Yancy boiled the blue crabs and served them on hearts of palm, sprinkled with lemon pepper and Tabasco. Bonnie brought a bottle of Bordeaux. The fine vintage was wasted on Yancy but the gesture seemed rich with promise. Still she said: “I shouldn’t have come.”

They ate dinner on the back deck, where a world-class sunset was being ruined by the vulgar structure arising next door, spears of light slanting harshly through a checkerboard of window spaces and door frames.

“Where’s the good doctor?” Yancy asked.

“Lauderdale. He’s got a meeting tomorrow with our bankers.”

“It must be nice to have bankers. As a couple, I mean. ‘Here’s our Christmas tree. Here’s our minivan. And, oh, last but not least, here are our bankers.’ ”

“Shut up, Andrew,” Bonnie said. Her frosted hair was in pigtails, and a touch of pink gloss had been applied to her lips.

“He’s sixty, you’re forty. I remain at a loss.” Yancy threw up his hands.

“Don’t try to flatter me. I’m forty-two and you know it.”

She kicked off her flip-flops and crossed her smooth tanned legs, which stirred in Yancy’s chest a longing that almost incapacitated him.
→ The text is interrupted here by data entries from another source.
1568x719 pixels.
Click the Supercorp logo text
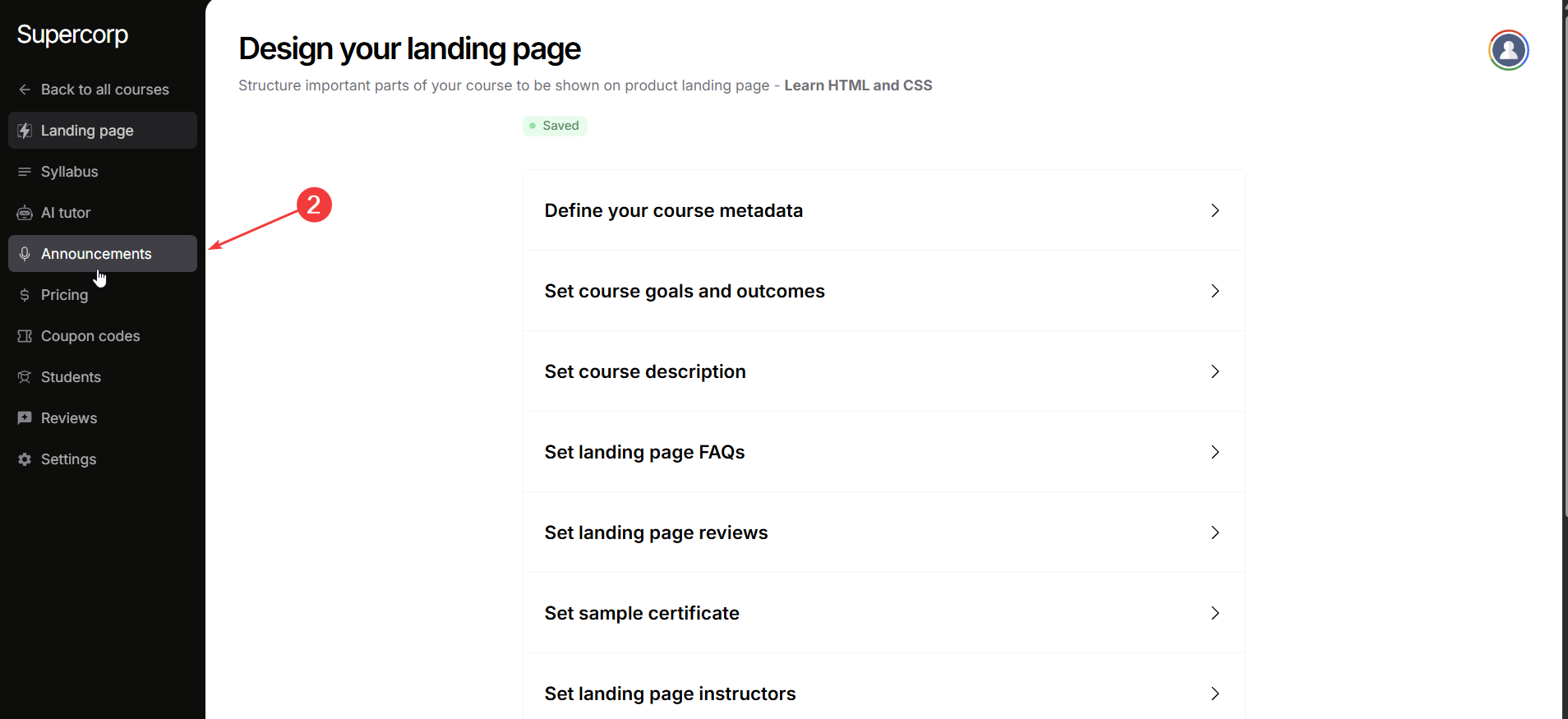click(72, 35)
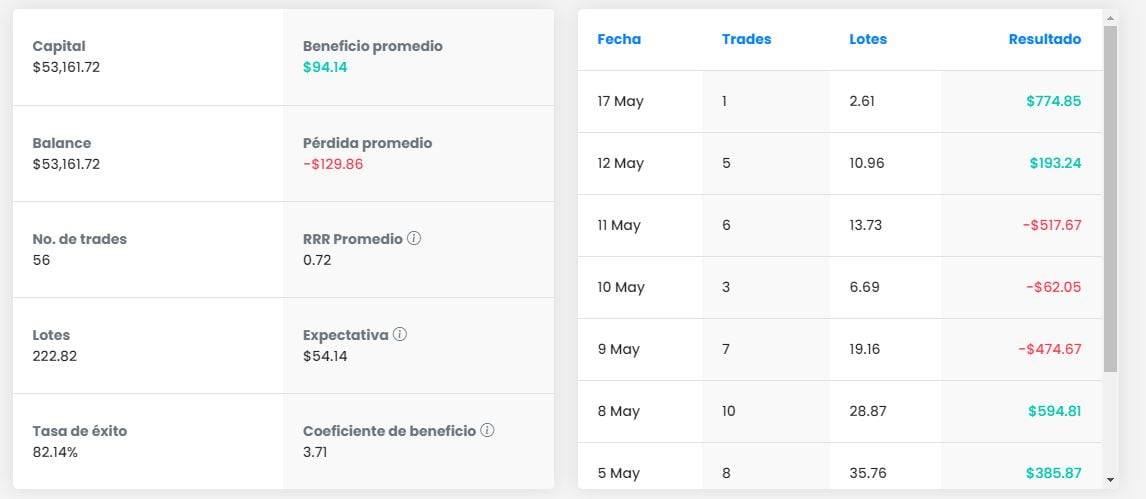Sort table by Trades column header

[746, 40]
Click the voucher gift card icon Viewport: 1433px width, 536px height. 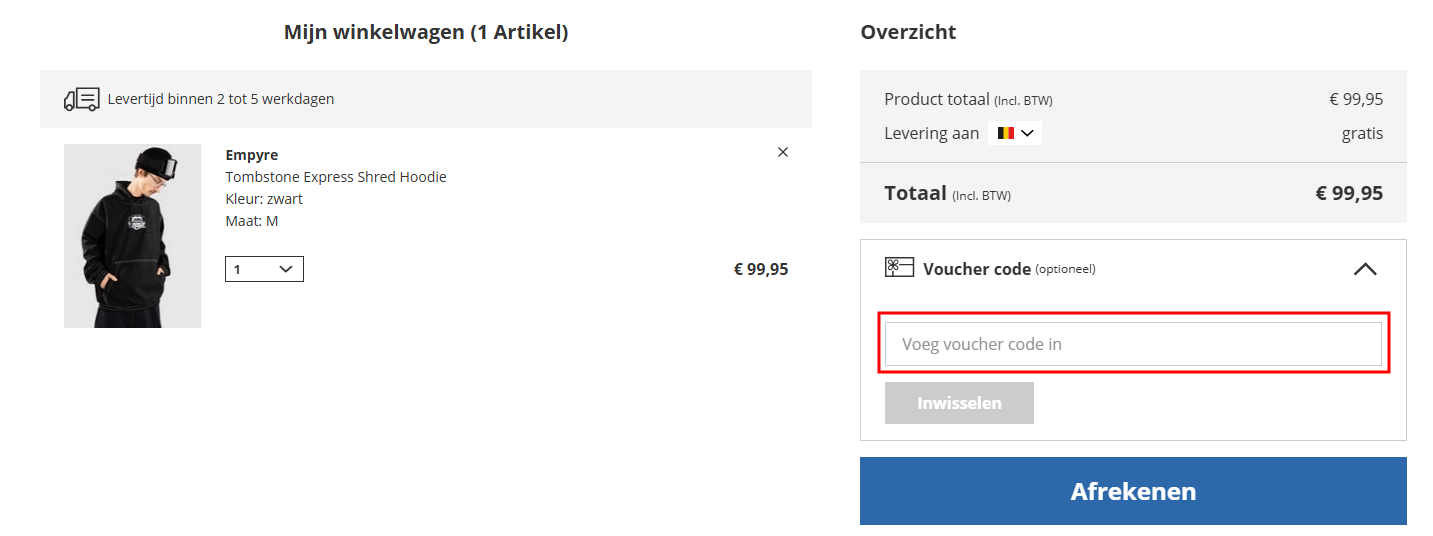pos(899,267)
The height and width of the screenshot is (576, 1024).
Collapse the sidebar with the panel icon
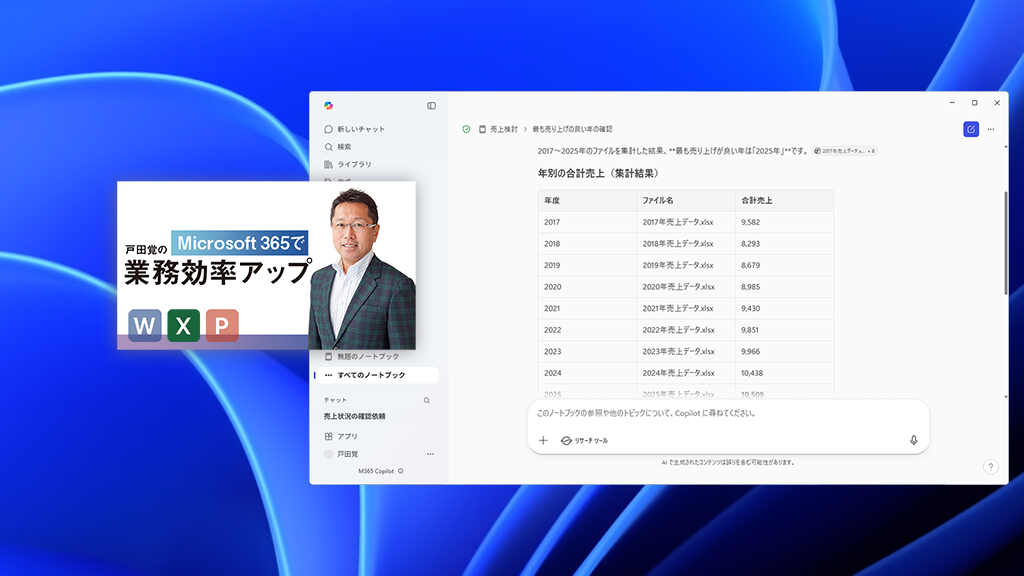pyautogui.click(x=432, y=104)
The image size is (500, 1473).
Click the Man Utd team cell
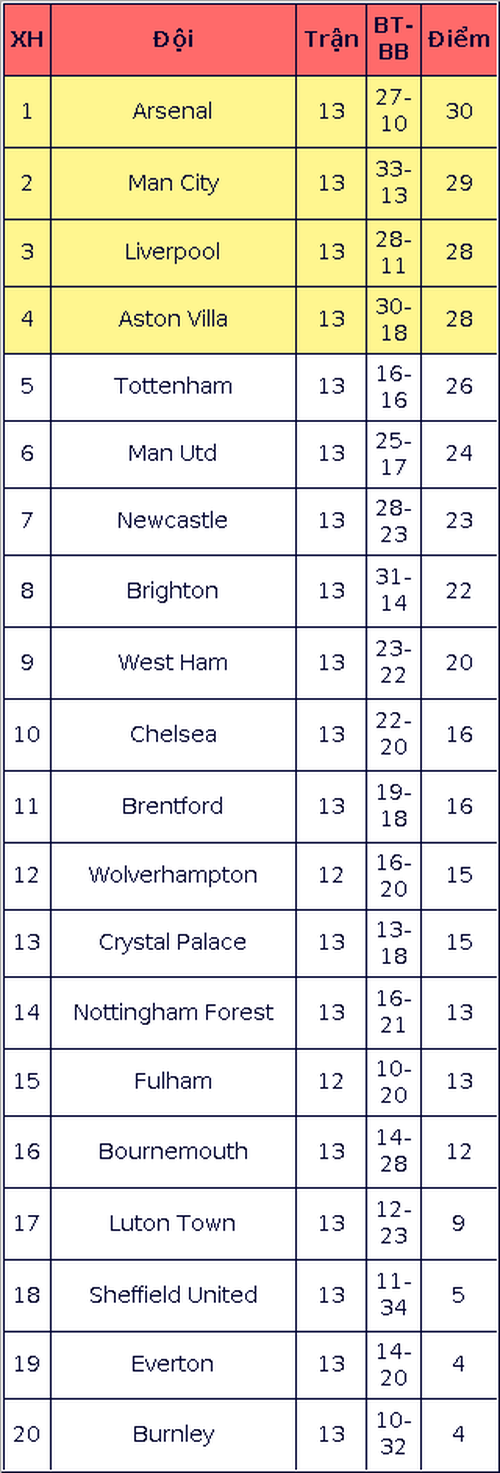click(x=173, y=453)
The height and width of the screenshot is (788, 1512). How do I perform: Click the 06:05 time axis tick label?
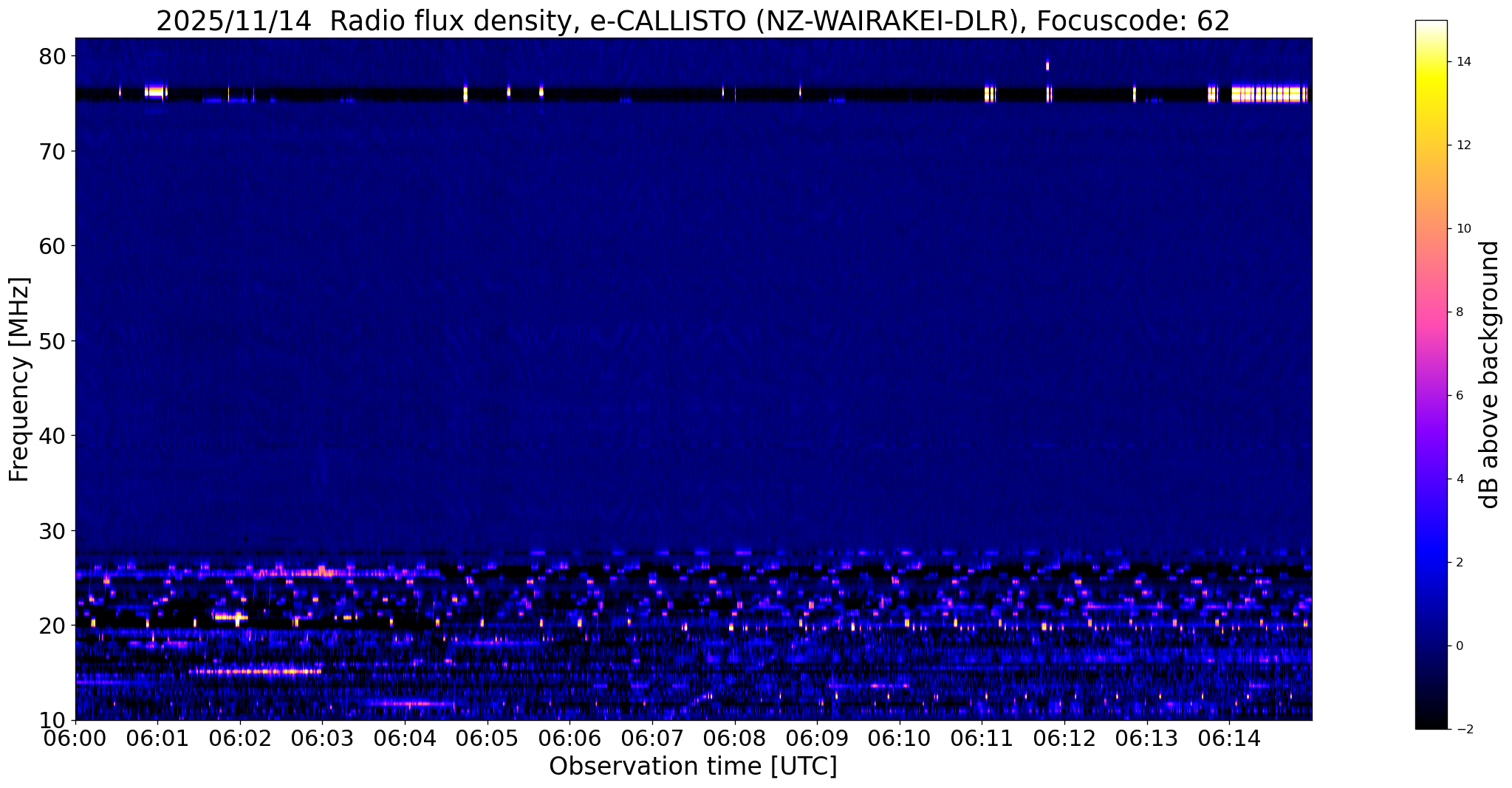click(487, 739)
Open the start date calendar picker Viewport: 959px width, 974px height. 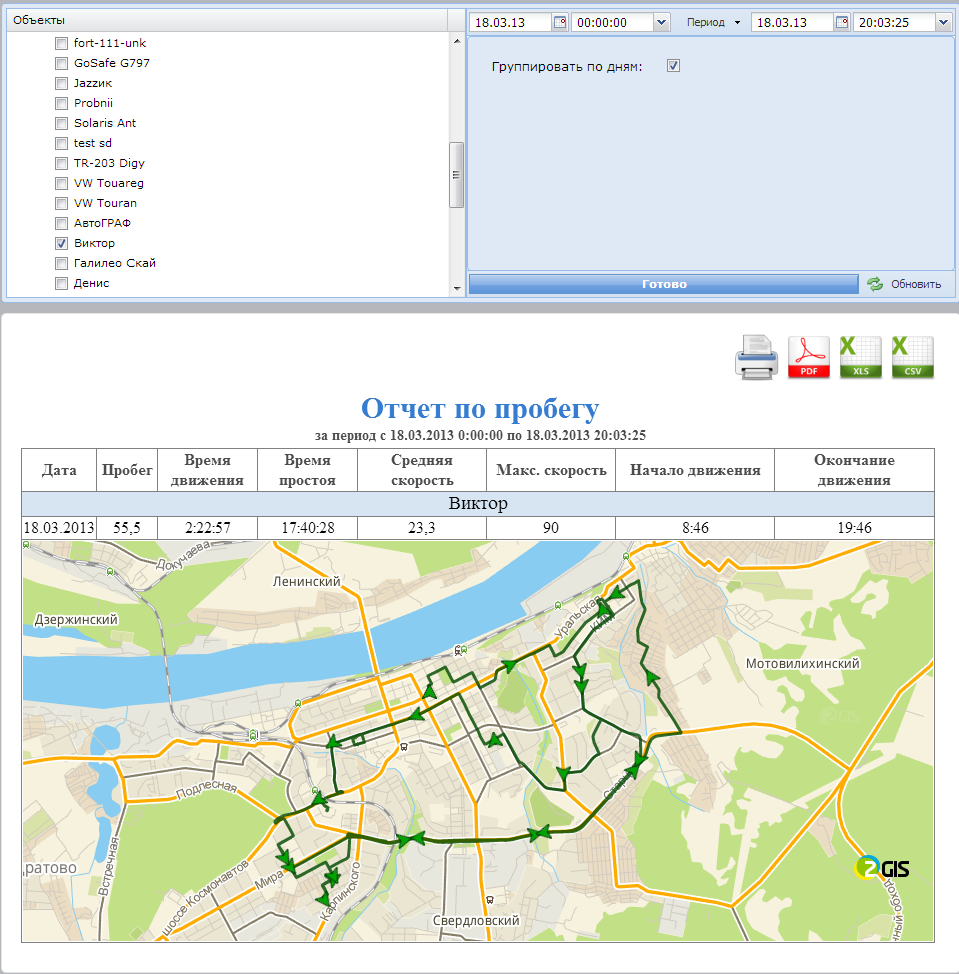(x=560, y=22)
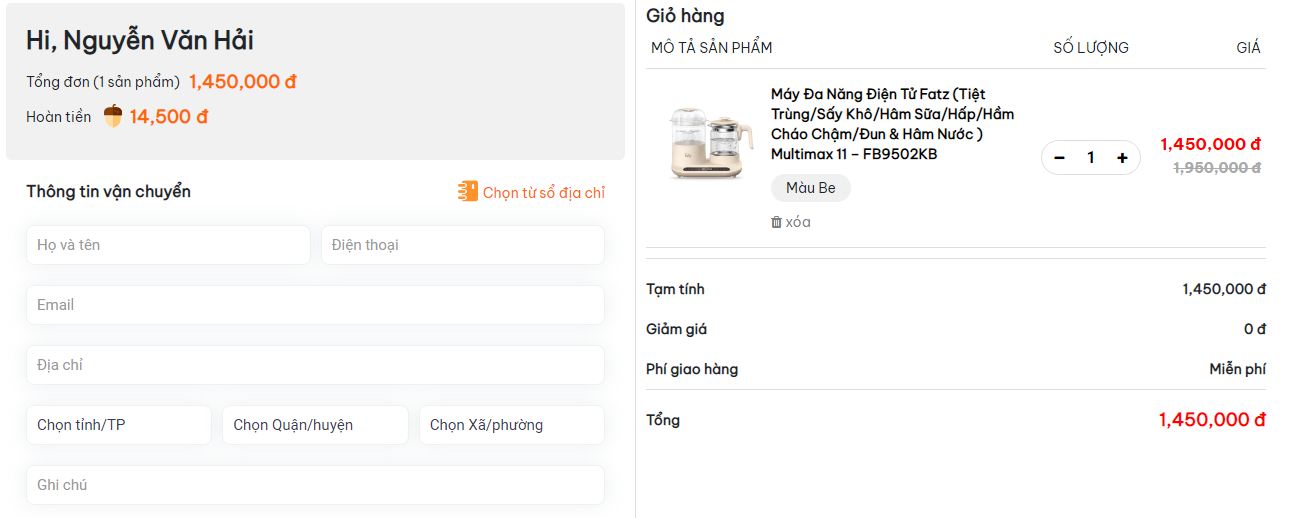This screenshot has width=1293, height=518.
Task: Remove product using xóa link
Action: click(x=797, y=222)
He and Bonnie hadn’t slept together since the night before the vacuum-cleaner incident.

Yancy said, “The sheriff would lift my suspension if you and Cliff agreed to drop the charges.”

“So that’s why you invited me tonight.”

“I ask you over three or four times a week, but you always say no.”

“Cliff won’t budge,” Bonnie said. “He wants to see you punished.”

Yancy pointed out that a trial would be humiliating for all parties. “Especially the alleged victim.”

“Alleged? There were three hundred witnesses, including yours truly.”

The assault had occurred at high noon at Mallory Square, which was packed with cruise-ship passengers. Fourteen amateur video clips of admissible clarity were in the hands of the prosecutor.

“Nobody calls you a whore and gets away with it,” Yancy said.

“Well, I was cheating on him, as you’ll recall. And I believe he used the term ‘tramp,’ not ‘whore.’ ” Bonnie balanced a plate of crabs on her lap. With a silver fork she probed for morsels amid the ceramic debris. “These are pretty darn tasty,” she said.

“Talk to him, darling. Please. I need my badge back.”

“Why didn’t you just punch him like a normal person? Why’d you have to go and sodomize him with a Hoover?”

Yancy shrugged. “You always said he had a bee up his ass. I was only trying to help.”

“Are you seeing anybody?” Bonnie had no talent for changing the subject. “I don’t think you’re ready yet. I think you’re still recovering.”

“It’s true, I’m a portrait of frailty. Tell me again why Cliffy isn’t divorcing you.”

“He adores me, Andrew.”

“Even after catching us together.”

“Yes,” said Bonnie impatiently.

“On his own boat.”

“We’ve been over this a hundred times.”

“In the tuna tower, for Christ’s sake! His own wife and another man, lewdly entwined.” Yancy inserted a crab claw in his mouth and bit down violently. “We must’ve looked like the fucking Wallendas up there.”

The boat was a seventy-two-foot Merritt with all the bells and whistles. Dr. Clifford Witt had recently retired from the practice of medicine, having invested in a chain of lucrative storefront pain clinics that dispensed Percocets and Vicodins by the bucket to a new wave of American redneck junkies.